K, after that, we had a real discussion about how I felt about this news. And truthfully, I really didn't care. She told me to call her if I decided that I did care later on that night or tomorrow because she (and everyone else I later sent that screenshot to) had thought that the news hadn't really hit me. Everyone assumed that I'd be super upset about learning that my ex and his whatever person was having a baby and all told me, "you're so much better off" ..............

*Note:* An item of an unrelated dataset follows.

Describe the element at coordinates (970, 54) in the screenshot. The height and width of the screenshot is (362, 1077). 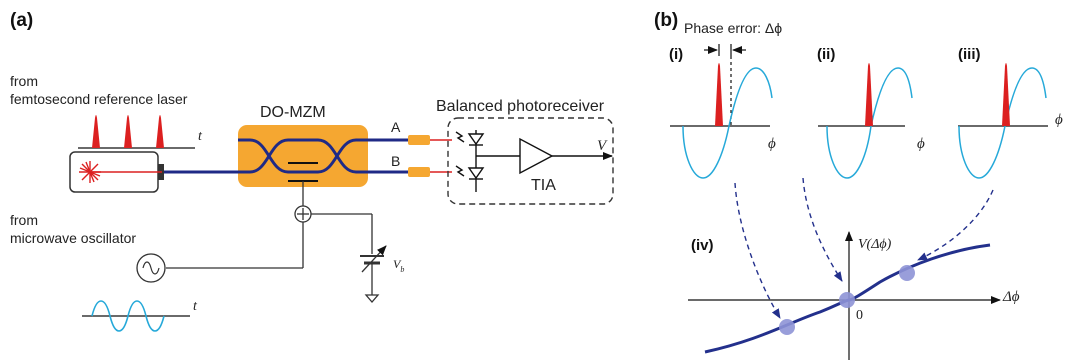
I see `case-iii-label: (iii)` at that location.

Well, like, duhh!!! No shit I'm better off!!!! That could have been/would have been me if things hadn't ended when they did. I would have been 26 (or younger) and pregnant and what the hell would I even do with a baby? I sure as hell wouldn't have pursued my dream of law school and even if I had, wtf am I going to do with a baby in law school?! I can barely look after my tiny ass succulent (which I'm sure is dead by now) and my own affairs in law school, let alone an infant - that's just insane. I mean, one of my best friends is my age and has a beautiful baby girl named Harper (all of you should check our her dope mommy blog here) and is the absolute best mother, ever. So, obviously, you can be a young mom and still kill it at life. I just know that I would never be able to balance a baby and my dream of becoming a lawyer at the same time. Like what would I even do with the baby - not just while I'm in class, but also at home? Like could I use it as a book-end? Or like, a paper weight? What does it do when I'm reading or doing work or having a scotch at the end of a long day? So many questions that need not be answered and also clearly demonstrate that I am not at all prepared to have a child in the near future. Or honestly, even in the distant future, who knows.

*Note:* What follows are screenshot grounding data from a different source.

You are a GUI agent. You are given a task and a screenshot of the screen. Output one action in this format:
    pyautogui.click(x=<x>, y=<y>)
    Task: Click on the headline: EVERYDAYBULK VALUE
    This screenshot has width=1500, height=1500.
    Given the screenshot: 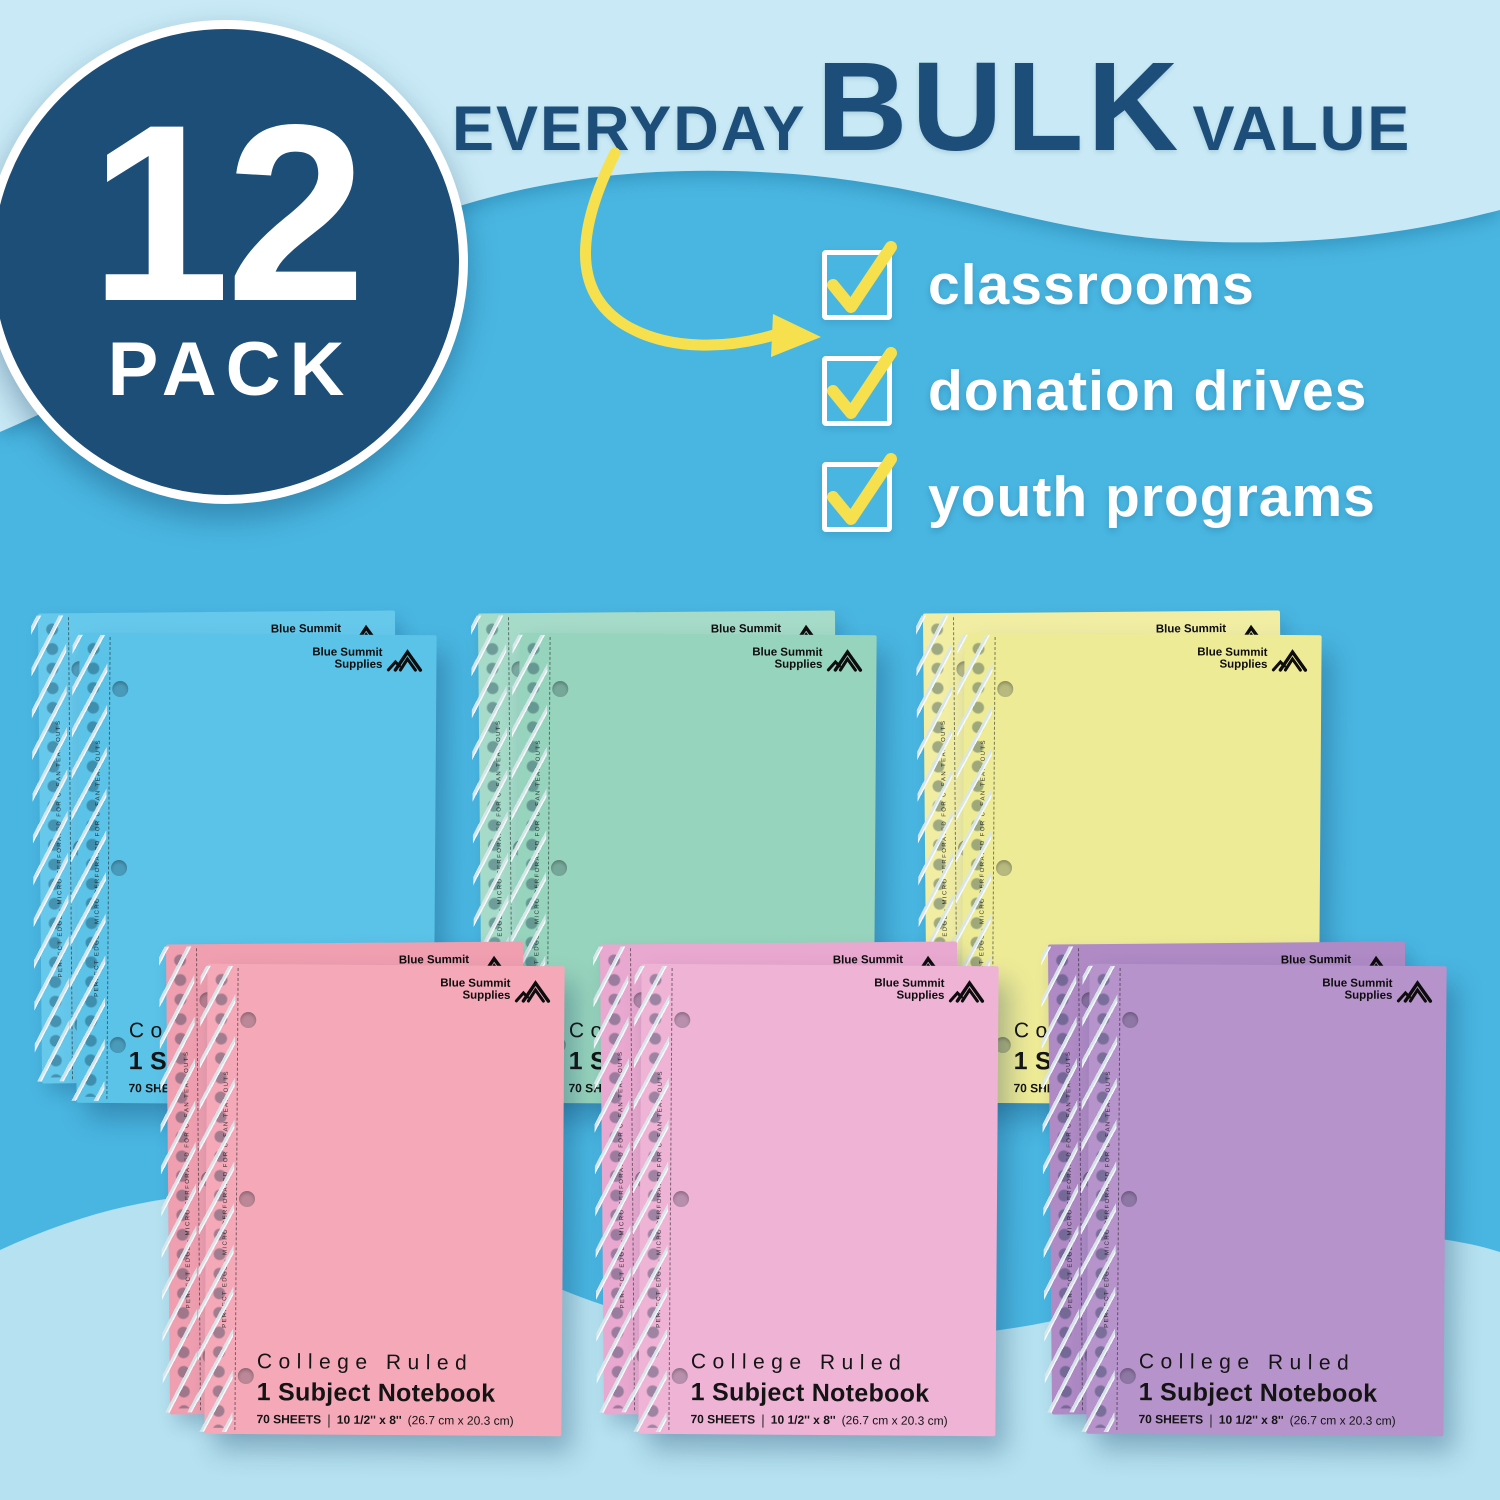 What is the action you would take?
    pyautogui.click(x=932, y=106)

So yeah, seeing "Mommy to be" solidified and confirmed my earlier realizations that I had hundo p, without any uncertainty, let go of that relationship. As surprised as I was to see that, I was (and am) actually extremely happy for the two them. Good for them for finding each other (though at a questionable, overlapping time involving me), for figuring out their shit together, and for having a baby together. That's huge and that's something that should absolutely be celebrated!!! I feel like me being able to be this genuinely happy for them is my sign of clarity that I had been able to forgive them and let them go, which is unquestionably something that would not have happened, had it not been for yoga.

Yoga taught me how to let shit go and showed me all of the good that can happen when I let shit go. I became content, lighter, less type-A and that allowed me to literally transform my hurt into happiness. By breathing, stretching, and shaking, I was able to let all of it go and that's the story of how yoga (and Mase) facilitated my personal triumph of "getting over" that big relationship. 

P.S. If either of you are reading this blog, congratulations on your baby!! I'm thankful it's not me!!